**REQUIRED WORK:** Each entry that follows is to be copied exactly, minus any pictures.

**DATA UNDER STUDY:**
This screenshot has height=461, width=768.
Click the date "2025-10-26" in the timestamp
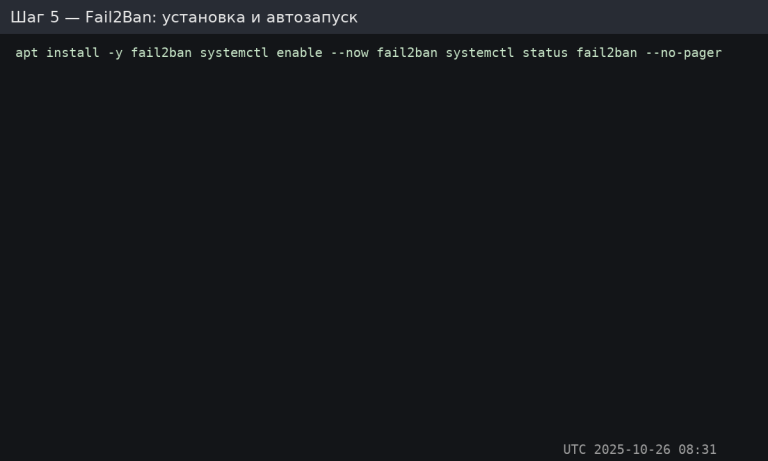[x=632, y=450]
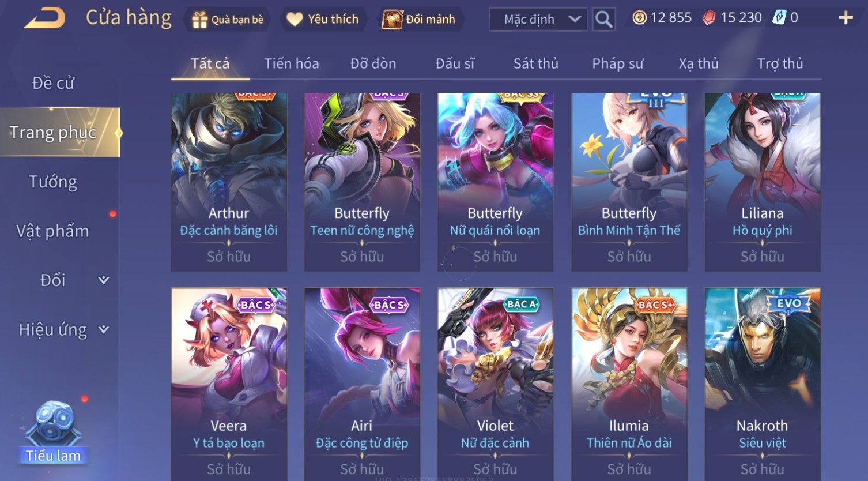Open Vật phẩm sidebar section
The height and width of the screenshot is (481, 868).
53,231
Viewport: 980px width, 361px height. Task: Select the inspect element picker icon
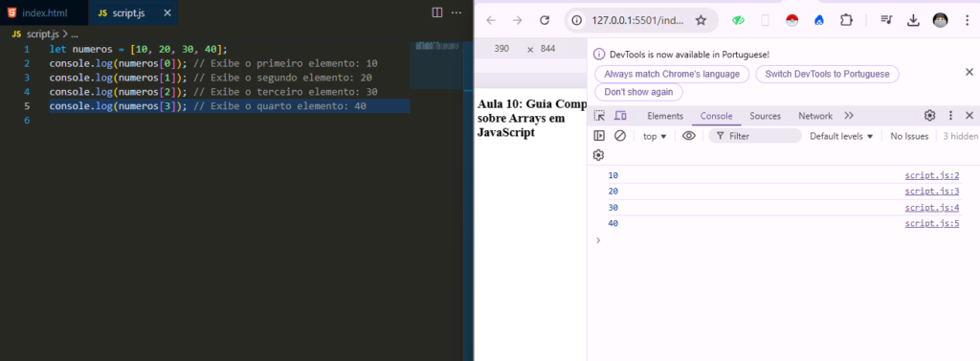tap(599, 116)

**YOUR SOLUTION:**
This screenshot has height=461, width=768.
Click the date "2025-10-26" in the timestamp
[x=632, y=450]
Open Vật phẩm sidebar section
The height and width of the screenshot is (481, 868).
53,231
Viewport: 980px width, 361px height. Task: Select the inspect element picker icon
tap(599, 116)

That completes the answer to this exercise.